All five of them have mass-market electric cars ready for launch in this country next year, and anything that damages the lure of green cars may put the chances of meeting climate change targets at risk.

But the Department for Transport could not be drawn. "We are committed to supporting new transport technologies to help make our transport system greener and more sustainable. Electric and plug-in hybrid vehicles are currently supported through the taxation system," it said.

It may not be helpful, but the subsidy issue is probably not crucial to the future of electric motoring.

Even BMW is getting in on the act. It’s been hosting journalists in Munich to demonstrate how serious it is about selling a battery-powered car in showrooms by 2013. The technology is now at a point where it “really makes sense to drive electric”, it says.

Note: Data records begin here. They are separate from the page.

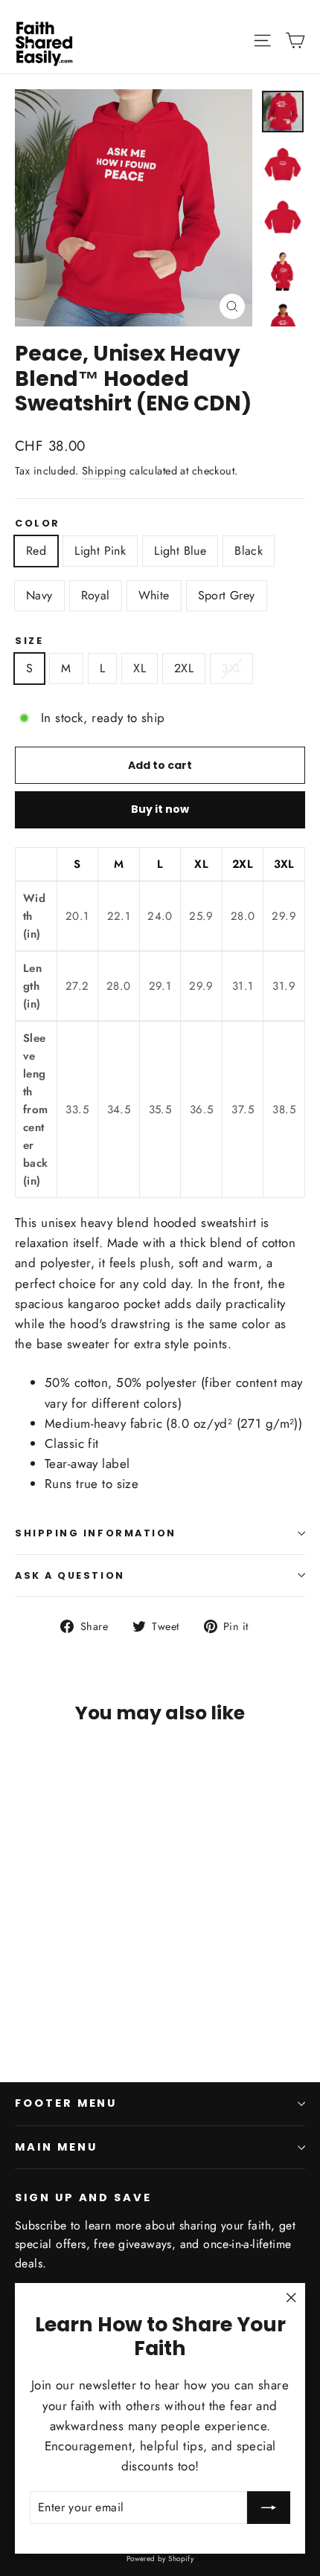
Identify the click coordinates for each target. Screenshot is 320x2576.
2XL (183, 668)
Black (248, 550)
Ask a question (70, 1575)
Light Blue (180, 550)
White (154, 595)
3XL (231, 668)
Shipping (104, 470)
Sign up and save (83, 2197)
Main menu (56, 2146)
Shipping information (95, 1533)
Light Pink (100, 550)
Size (29, 640)
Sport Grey (226, 595)
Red (36, 550)
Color (37, 523)
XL (139, 668)
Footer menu (66, 2103)
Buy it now (160, 809)
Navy (39, 595)
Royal (95, 595)
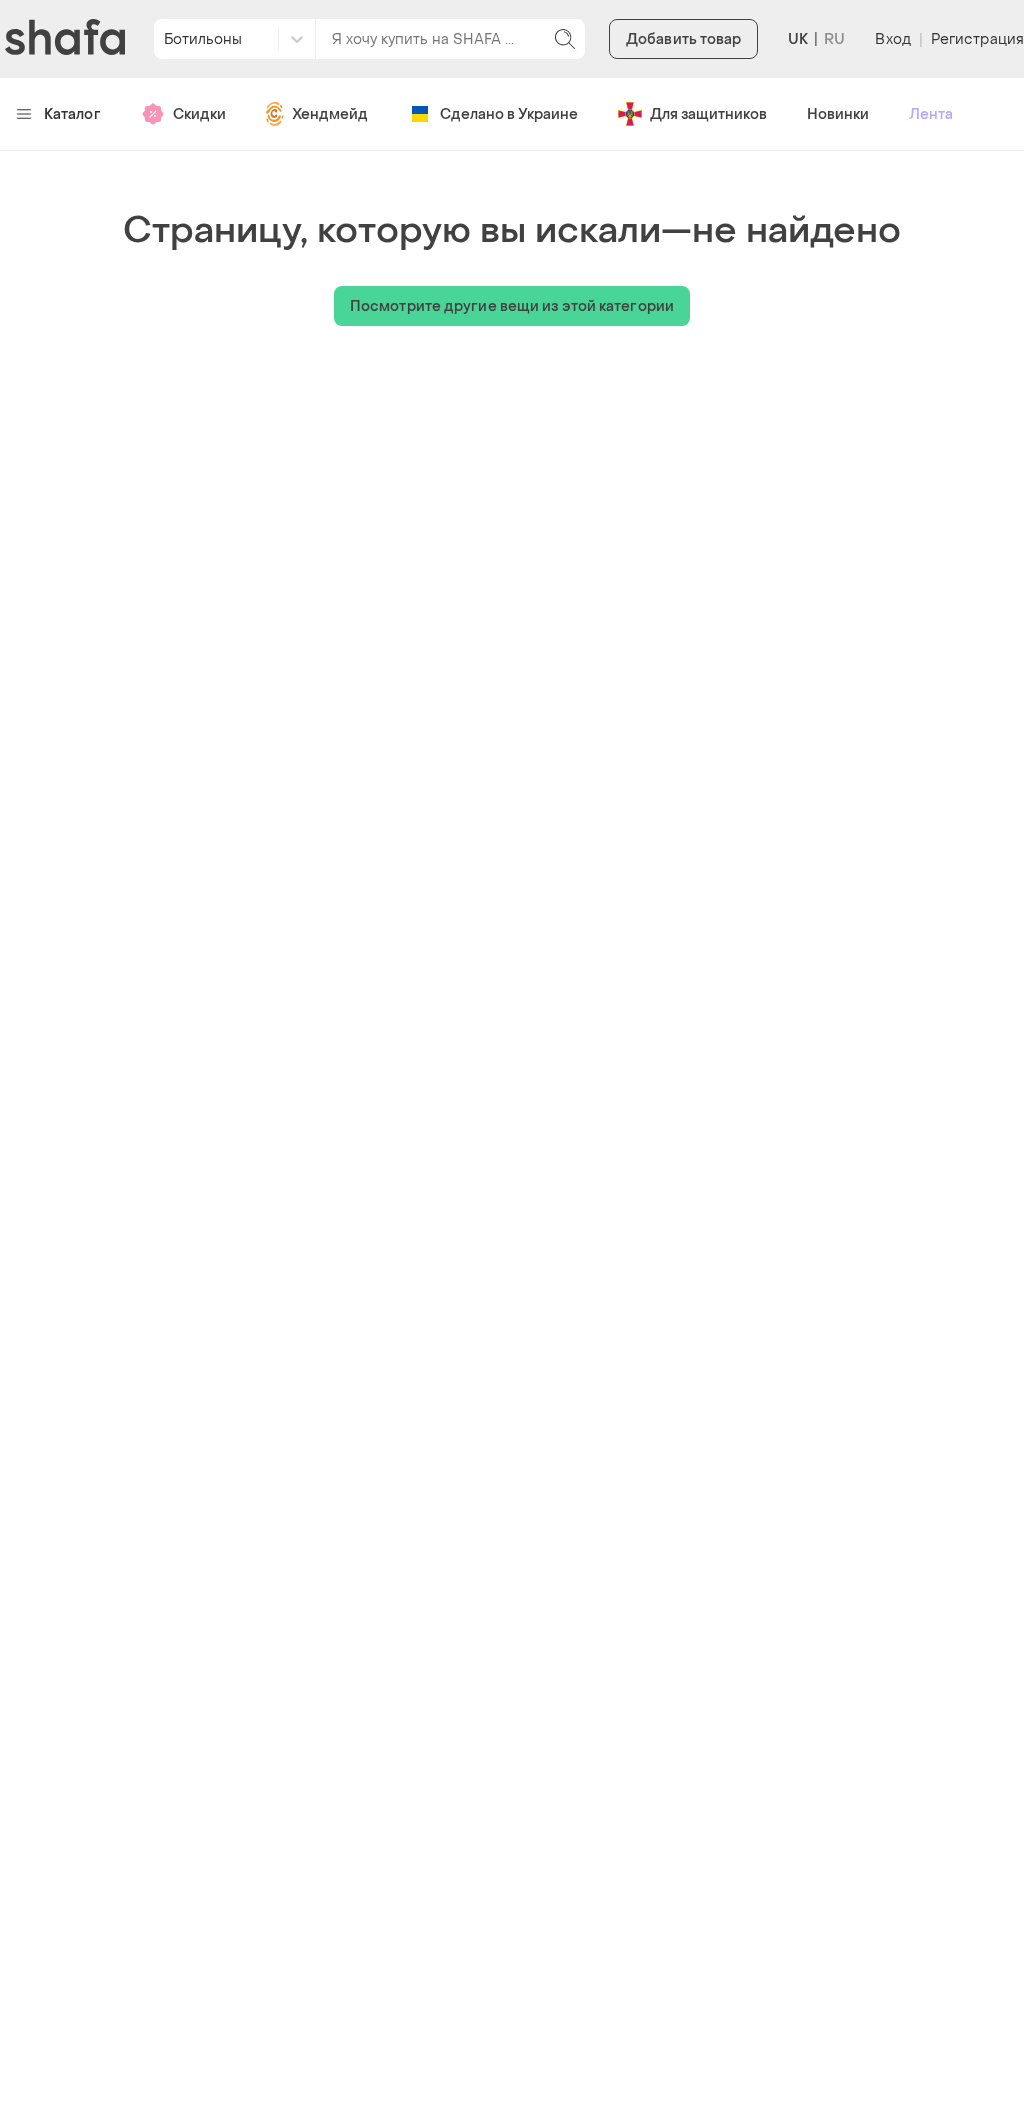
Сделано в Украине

The company’s even building a new factory to make lightweight carbon fibre components for the car, offsetting the additional bulk of the heavy batteries.

Apart from the environmental argument, fans of green motoring love the normally quick acceleration, quiet fume-free drive and single gear system.

“Electric cars are fun to drive,” said BMW’s project director Ulrich Kranz.

They certainly are if you own one the supercars made by American company, Tesla Motors.

California-based Tesla recently raised $226m, almost $50m more than planned, as investors clamoured for stock in the first public listing of a carmaker in the States since Ford Motor arrived in 1956.

The Silicon Valley firm, run by PayPal founder Elon Musk, listed on Nasdaq following a placing at $17 a share. They were up 40% by the end of the first day, but have since fallen back below their issue price.

Tesla has sold over one thousand of its Roadsters, a $109,000 (£73,000) sports car capable of getting from 0-60mph in just 3.9 seconds and hitting a top speed of 125mph. It’ll run for 244 miles before it needs a recharge, which takes 3½ hours for maximum juice.

Analysts reckon the stock is high risk. Tesla isn’t making any money yet – it lost $29.5m in the first quarter of 2010 - and profits won’t come until it sells a stack of its second car - the Model S sedan – due to hit the road in 2012.

The company is already taking reservations for the 7-seater $50,000 (£33,000) motor, which will do 0-60 in 5.6 seconds and keep going for 300 miles at a cost of just $4 for a full charge.

It’s been handed a $465m federal loan facility to help develop the Model S, while Prius-maker Toyota recently pumped in $50m. Daimler also has an interest after it bought a 10% stake for a rumoured $50m last year, although it has since sold some of that to its largest shareholder, Abu Dhabi state-run firm Aabar Investments.

So, car companies have very little choice if they want to survive much past the end of the decade. It’s adapt or die, a point not lost on the guys at BMW. They reckon sales of petrol powered cars will start to fall off in 2020.

“The departure from fossil fuels is an irreversible trend.”